ANY logical axiom can BE REPLACED by a rule of inference that simply
infers/produces THE SAME result!
That sort of means that there IS NO POINT IN ANYBODY EVER having
logical axioms! The people who SAY
they have them DON'T NEED THEM. *YOU*ESPECIALLY* don't need them
since YOU ARE NOT SMART ENOUGH TO TELL THE DIFFERENCE
between "a logical axiom" and an axiom (a REAL axiom, an axiom being
used FOR THE RIGHT purpose, for the purpose that axioms ARE FOR,
namely, to serve AS THE BASE upon which to construct the theorems, as
the first things FROM WHICH the inference rules can be used to infer
THEOREMS) IN THE *OBJECT* theory!
> You are a LONG WAY from PROVING
>
> ~E(r) xer <-> ~xex
>
> with INFERENCE RULES.
Dipshit, I HAVE ALREADY POSTED this proof!
You can infer
~( rer <--> ~rer ) FROM NOTHING (at 1st-order), BECAUSE IT IS A
*ZERO*TH-Order TAUTOLOGY!
If you really want to "prove" that then you can prove it just by
COMPUTING ITS TRUTH-TABLE!
That suffices FOR ALL tautologies!
Once you have that, THERE REALLY IS AN INFERENCE RULE called
"existential generalization" that you can use to generalize 3 of the 4
r's to get
Ex[ ~( xer <--> ~xex ) ]
>
> FOR 1 THING - THERE IS A VARIABLE INSTANTIATION
And for another thing, THERE ARE INFERENCE RULES both for introducing
and eliminating quantifiers and variables, both existential and
universal, in first-order logic, DUMBASS. YOU EVEN QUOTED A TABLE of
them, SO YOU ALLEGE.
> Stop writing novels about OBJECT LANGUAGE CRAP!

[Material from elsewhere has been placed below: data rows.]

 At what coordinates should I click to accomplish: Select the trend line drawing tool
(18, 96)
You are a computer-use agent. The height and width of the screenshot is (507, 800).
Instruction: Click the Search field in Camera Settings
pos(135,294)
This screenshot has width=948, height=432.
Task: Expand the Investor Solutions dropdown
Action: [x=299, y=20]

Idiot, ANYTHING WITH "e" in it IS IN the object language!
The object language IS RELEVANT! I do NOT MEAN "object language" in
the COMPILER sense!
You are so ignorant about logic that you didn't even know that that
term had another meaning!
> What you are saying takes 1 line!
*I* am the one who TOLD YOU that it only takes one line to infer
~( rer <--> ~rer ) !! To raise that to FIRST-order DOES take SEVERAL
lines!
> -> is logical implication
> --> is implied theorem addition to the physical theory.
SEZ YOU. If you think anybody is going to adopt your notation in this
context, you have another thing coming.
Those symbols look too much alike, and the first one is just too small
to be legible.
IN REAL LIFE, logical/material implication is going to look like -->,
and an inference rule,
something that allows you to add a new theorem to things you've
already derived, is going to look like
(old theorem1 as input)
(old theorem2 as input)
==================
(new theorem as output).
That's right, it's going to be written WITH A HORIZONTAL LINE
SEPARATING the premises from the inferred conclusion.
WHICH YOU WOULD KNOW ALREADY IF YOU HAD BOTHERED TO READ what you were
quoting!
There IS NO "physical theory".
WHY DON'T YOU READ the wikpedia article on first-order logic instead
of falsely assuming that it might say something that might help you
win this argument?
There IS NO argument! It TAKES TWO to argue! You ARE NOT one of the
two becuase YOU DON'T KNOW anything!